A Bad Case of Bullying

26 May 2022

A Bad Case of Bullying

School turns on girl.

By John Watson

Photo of John Watson

Nasty things smell and an unpleasant odour arises from last week’s story of a girl who left her private school as a result of bullying because she questioned an outside speaker on transgender issues. There is little to go on in the press because both the girl and the school have kept their identity secret. Nonetheless there is a mixture of fact and straws in the wind which indicate what it is all about.

One uncontested fact is that a female member of the House of Lords had been invited to give a lecture to the sixth form and that that lecture had very properly been followed by a Questions and Answers session. In the course of that session the pupil questioned the view of the lecturer that declared sexuality should take precedence over the biological position. So far so good. Whatever your view on the issue it is the role of teenagers to question and in particular to question those outsiders who, often rather patronisingly, deliver six form lectures. 

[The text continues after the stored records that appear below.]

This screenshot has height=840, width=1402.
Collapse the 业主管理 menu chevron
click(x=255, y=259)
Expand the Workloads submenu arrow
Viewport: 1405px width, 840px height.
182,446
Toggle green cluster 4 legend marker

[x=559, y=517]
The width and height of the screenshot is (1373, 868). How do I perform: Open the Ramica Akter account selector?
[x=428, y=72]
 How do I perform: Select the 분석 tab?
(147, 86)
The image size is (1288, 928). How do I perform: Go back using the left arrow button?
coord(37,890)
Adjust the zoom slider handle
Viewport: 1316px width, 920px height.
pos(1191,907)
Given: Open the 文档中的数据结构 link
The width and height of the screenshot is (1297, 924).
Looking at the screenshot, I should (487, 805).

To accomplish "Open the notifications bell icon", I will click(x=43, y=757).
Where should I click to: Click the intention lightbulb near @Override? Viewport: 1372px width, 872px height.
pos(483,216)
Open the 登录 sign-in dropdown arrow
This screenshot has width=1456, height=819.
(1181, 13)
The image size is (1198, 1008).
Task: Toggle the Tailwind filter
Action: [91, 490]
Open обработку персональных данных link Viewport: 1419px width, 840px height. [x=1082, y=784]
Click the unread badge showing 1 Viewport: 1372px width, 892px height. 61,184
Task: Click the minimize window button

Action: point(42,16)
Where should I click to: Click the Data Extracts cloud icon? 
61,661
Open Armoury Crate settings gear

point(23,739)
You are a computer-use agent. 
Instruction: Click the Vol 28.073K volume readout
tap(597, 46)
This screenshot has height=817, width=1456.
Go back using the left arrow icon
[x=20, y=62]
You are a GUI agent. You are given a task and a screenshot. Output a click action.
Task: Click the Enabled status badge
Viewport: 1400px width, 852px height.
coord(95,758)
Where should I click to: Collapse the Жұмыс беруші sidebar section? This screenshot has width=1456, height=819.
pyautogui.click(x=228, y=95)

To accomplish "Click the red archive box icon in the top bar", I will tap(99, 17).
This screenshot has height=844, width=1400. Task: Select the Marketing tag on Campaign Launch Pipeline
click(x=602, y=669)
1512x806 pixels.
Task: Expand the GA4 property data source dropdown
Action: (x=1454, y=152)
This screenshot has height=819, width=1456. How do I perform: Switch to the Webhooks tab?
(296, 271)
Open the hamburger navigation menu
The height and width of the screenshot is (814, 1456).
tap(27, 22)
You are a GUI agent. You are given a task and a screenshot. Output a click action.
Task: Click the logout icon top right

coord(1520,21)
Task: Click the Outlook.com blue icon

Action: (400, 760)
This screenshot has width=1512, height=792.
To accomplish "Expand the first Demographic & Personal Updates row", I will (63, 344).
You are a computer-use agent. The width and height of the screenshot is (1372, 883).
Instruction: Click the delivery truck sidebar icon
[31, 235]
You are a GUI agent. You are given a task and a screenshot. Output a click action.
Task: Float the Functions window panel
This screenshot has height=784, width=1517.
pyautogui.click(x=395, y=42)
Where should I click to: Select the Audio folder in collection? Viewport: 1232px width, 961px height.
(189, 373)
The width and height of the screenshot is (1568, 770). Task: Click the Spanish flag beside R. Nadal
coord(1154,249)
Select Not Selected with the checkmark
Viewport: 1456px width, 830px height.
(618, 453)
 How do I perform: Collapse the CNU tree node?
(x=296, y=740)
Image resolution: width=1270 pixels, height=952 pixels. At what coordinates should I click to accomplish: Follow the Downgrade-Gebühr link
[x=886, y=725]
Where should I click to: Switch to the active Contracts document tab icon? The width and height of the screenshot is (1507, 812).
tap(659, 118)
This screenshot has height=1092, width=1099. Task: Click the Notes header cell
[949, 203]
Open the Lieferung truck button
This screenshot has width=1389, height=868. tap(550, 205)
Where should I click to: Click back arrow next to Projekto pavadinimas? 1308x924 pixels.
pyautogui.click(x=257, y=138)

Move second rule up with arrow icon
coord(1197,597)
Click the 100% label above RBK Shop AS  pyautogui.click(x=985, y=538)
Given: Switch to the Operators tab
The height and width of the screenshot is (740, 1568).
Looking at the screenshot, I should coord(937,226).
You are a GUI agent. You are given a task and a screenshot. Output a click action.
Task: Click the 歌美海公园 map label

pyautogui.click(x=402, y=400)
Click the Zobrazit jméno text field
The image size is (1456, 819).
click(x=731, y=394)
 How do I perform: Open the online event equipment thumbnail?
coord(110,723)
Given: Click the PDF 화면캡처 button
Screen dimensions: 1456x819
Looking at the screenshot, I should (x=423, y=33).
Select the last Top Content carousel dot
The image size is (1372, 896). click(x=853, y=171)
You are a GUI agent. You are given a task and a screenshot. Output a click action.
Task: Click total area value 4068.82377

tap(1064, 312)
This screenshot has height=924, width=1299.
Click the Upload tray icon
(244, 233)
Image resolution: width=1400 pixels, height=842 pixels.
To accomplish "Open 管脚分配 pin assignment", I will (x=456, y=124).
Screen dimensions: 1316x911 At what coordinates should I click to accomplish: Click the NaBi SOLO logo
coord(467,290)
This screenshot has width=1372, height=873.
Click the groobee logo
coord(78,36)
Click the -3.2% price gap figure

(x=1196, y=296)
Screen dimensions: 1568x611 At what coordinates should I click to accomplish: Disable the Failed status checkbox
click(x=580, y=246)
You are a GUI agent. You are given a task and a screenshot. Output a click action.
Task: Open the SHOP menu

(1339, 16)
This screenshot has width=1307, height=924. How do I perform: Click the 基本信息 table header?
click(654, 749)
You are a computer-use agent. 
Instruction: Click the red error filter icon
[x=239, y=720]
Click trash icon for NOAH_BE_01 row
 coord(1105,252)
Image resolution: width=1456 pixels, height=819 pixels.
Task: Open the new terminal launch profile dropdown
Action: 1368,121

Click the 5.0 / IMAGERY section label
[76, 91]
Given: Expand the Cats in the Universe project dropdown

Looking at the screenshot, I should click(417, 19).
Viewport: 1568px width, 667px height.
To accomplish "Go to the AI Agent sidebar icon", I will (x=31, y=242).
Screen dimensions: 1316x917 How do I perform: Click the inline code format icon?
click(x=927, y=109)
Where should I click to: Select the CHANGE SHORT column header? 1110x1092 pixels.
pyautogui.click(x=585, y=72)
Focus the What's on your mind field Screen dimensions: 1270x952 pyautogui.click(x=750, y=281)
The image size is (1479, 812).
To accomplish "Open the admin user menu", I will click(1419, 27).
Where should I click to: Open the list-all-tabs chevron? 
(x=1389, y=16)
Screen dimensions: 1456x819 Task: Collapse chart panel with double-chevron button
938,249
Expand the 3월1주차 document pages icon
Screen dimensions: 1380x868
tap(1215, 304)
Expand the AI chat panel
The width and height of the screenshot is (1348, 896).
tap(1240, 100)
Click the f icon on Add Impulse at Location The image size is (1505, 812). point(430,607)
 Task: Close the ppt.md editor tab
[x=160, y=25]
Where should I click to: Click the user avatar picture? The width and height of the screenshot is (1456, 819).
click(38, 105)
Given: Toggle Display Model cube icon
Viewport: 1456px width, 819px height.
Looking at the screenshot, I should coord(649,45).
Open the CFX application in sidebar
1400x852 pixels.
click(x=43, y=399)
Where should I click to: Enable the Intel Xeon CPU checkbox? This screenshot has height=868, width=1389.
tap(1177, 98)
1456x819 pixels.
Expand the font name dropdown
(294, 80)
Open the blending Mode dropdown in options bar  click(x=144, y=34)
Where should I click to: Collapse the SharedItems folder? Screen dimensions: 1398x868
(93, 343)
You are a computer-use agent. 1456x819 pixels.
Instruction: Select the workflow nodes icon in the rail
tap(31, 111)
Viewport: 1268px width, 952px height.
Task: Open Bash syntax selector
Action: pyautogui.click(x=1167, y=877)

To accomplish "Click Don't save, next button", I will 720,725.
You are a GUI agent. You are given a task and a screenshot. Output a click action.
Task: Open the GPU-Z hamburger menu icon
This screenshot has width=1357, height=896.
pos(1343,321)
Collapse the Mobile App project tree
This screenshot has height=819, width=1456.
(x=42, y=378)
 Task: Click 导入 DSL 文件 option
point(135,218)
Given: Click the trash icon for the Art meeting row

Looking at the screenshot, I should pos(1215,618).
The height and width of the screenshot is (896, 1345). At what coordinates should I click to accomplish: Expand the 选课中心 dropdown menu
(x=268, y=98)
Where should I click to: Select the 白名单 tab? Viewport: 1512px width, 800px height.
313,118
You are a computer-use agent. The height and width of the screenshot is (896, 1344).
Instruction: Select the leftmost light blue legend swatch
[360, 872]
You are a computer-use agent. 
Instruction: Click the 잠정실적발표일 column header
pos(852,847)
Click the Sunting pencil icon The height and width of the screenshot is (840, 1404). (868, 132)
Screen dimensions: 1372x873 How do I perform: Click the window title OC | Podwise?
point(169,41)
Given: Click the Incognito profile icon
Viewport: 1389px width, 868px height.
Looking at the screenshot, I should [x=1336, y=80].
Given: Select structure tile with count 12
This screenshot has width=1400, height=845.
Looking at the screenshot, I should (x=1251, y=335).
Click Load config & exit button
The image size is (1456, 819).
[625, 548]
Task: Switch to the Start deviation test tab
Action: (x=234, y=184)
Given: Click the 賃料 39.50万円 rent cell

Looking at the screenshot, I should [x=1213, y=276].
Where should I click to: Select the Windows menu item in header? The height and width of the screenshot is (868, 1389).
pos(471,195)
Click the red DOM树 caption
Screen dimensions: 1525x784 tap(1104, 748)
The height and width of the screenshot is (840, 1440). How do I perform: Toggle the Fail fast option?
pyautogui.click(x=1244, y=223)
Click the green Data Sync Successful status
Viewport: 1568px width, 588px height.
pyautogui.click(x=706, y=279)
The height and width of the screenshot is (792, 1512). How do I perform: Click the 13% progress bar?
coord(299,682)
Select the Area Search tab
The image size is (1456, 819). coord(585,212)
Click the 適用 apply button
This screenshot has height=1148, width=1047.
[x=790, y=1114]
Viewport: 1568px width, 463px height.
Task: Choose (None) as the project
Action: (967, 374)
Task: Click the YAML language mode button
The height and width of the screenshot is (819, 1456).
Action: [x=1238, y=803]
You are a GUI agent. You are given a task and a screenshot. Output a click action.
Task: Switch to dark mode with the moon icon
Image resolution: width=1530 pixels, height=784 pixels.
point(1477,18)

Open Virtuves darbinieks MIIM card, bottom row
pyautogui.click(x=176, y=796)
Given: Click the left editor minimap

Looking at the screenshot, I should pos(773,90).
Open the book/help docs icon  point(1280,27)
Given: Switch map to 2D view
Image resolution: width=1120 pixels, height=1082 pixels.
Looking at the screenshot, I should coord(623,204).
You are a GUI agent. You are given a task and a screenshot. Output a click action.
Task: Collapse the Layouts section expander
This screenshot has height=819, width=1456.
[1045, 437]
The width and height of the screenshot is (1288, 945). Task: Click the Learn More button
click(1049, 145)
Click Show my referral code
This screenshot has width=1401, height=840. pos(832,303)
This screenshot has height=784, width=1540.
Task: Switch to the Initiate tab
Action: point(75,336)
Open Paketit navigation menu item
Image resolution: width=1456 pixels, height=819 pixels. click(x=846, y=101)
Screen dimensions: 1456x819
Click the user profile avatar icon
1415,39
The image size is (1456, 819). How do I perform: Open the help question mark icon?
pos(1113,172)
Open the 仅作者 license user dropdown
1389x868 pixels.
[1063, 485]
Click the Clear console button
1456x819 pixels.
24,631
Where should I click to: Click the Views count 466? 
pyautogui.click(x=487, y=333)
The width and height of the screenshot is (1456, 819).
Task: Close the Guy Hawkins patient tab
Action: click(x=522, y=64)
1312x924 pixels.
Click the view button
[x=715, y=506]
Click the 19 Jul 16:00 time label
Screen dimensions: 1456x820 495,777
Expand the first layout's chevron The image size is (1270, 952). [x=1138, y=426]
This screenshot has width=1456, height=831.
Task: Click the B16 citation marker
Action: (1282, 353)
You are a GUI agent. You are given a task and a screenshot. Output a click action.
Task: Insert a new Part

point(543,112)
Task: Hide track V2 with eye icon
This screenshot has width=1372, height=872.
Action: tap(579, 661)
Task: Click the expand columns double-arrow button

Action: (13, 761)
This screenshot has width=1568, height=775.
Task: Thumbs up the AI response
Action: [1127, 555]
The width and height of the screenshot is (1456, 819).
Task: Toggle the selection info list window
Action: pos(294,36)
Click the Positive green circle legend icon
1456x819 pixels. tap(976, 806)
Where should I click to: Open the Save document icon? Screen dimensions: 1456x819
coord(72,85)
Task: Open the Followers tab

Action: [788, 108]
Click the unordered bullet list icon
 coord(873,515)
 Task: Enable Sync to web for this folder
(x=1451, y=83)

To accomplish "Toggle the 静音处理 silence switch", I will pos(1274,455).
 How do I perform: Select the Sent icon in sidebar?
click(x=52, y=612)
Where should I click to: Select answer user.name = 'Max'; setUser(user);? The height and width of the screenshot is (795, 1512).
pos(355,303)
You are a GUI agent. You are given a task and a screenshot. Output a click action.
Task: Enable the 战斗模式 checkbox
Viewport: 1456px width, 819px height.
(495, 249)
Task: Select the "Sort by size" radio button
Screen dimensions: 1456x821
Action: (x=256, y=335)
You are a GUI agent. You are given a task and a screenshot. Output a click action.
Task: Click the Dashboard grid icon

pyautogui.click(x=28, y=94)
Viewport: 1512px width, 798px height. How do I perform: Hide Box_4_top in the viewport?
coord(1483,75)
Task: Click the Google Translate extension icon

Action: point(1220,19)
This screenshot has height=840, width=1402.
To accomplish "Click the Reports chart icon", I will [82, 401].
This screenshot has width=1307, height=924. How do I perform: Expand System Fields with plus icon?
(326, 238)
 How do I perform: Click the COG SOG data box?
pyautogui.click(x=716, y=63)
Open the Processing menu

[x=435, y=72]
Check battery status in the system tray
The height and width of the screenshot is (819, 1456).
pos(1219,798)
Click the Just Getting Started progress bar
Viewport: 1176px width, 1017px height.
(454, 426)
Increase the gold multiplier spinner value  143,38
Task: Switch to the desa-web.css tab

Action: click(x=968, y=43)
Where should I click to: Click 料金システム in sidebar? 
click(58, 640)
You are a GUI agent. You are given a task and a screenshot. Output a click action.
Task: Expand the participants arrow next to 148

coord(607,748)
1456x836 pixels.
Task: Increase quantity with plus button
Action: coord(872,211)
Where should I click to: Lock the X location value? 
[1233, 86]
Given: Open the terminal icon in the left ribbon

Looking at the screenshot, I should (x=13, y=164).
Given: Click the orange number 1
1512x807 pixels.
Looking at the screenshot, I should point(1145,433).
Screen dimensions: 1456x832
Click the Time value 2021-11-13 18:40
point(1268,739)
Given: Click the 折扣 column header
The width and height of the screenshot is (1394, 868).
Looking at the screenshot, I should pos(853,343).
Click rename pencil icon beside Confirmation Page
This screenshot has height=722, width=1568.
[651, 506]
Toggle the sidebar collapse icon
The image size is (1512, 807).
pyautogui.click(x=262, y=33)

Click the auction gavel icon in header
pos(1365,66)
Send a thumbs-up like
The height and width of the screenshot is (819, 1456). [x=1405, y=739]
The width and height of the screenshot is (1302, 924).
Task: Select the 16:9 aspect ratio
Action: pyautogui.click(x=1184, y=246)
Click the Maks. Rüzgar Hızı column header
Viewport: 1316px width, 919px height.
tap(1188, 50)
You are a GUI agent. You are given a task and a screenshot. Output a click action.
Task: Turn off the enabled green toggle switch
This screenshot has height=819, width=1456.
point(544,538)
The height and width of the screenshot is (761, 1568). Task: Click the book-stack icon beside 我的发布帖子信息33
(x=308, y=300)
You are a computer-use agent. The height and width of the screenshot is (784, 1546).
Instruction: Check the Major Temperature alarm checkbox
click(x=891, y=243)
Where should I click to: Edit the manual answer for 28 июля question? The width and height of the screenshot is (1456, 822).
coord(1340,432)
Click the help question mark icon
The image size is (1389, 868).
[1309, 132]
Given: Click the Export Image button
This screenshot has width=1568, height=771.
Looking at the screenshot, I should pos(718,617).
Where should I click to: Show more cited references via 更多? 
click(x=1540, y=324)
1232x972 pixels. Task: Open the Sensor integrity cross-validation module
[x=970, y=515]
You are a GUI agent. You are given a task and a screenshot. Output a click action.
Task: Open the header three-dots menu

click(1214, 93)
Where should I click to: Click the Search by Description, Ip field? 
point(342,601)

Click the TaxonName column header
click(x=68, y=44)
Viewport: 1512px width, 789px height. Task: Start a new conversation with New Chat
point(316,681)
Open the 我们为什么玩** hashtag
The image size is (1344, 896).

It was now that things went off the rails. The girl was ruthlessly bullied by other sixth formers, ostensibly at least for challenging the received wisdom on this sensitive matter, to the extent that she felt unable to be in the sixth form centre and had to take breaks et cetera in the library. Bullying is an unpleasant feature of teenage life and one for which schools have to be vigilant. The girl and her parents must have expected that the school would step in and try to sort things out.

In fact they did nothing of the sort, preferring quite remarkably to side with the bullies and apologising to them for not creating a “safe space”. Unsupported the girl left the school, no doubt at some cost to her A-level prospects.

Those are broadly the facts and they leave some large gaps. Bullying is an unpleasant phenomenon and often the justifications given for it are simply an excuse for ganging up on someone who is weaker or different.  Any excuse will do. That someone is of a different race or from a different social class, for example. In this case it was apparently that someone took a different political view. Perhaps the bullying would have happened anyway on a different pretext; you cannot tell from the press reports but, whatever the truth, the position of the school authorities is extraordinary. They have a duty to look after the children in their care and that must include a duty to protect them from bullying whatever the cause.

So what about the straws in the wind? There is one big one here and that is the unwillingness of the school to be identified. Of course they do not give as their reason the risk of being exposed as cowardly and useless. No indeed, they talk about the need to protect the identity of the child, and no doubt if pushed they will say that they had taken advice as to the correct course and had been told that the child’s interests were paramount. Of course they had, and any lawyer will tell you how advice of that sort normally suits the client’s interest and that if it had suited the school to make matters public it would have been easy to get advice to the opposite effect.

Another straw is in the comments from teachers appended to the article in The Times saying that the use of “trans issues” as the justification for the bullying of pupils and staff is by no means unknown. There is a pattern here of educational establishments being willing to join in witch hunts in order to buy themselves a quiet life.  Is that what happened here? We cannot be certain but it may be.

Because we know nothing of the relationship between the pupil and her fellows or indeed the school it is hard to know what other issues may lie behind this apparent abandonment of responsibility by the authorities. If, however, it is really true that the school abandoned a pupil to the bullying of her fellows then something needs to be done about it. The school, we are told, is a private one. That cannot make a difference to the moral responsibility it has for the welfare of its pupils but it adds a contractual layer to the legal position. Many commentators have said that the school should be identified but the interesting question is whether the child or her parents have an action against it for negligence or breach of contract. If they have they should sue and, if they have not, the position should be examined by the Inspectorate. Either way a light needs to be shone into this dark corner and it would be quite wrong to brush things under the carpet on the basis of protecting confidentiality.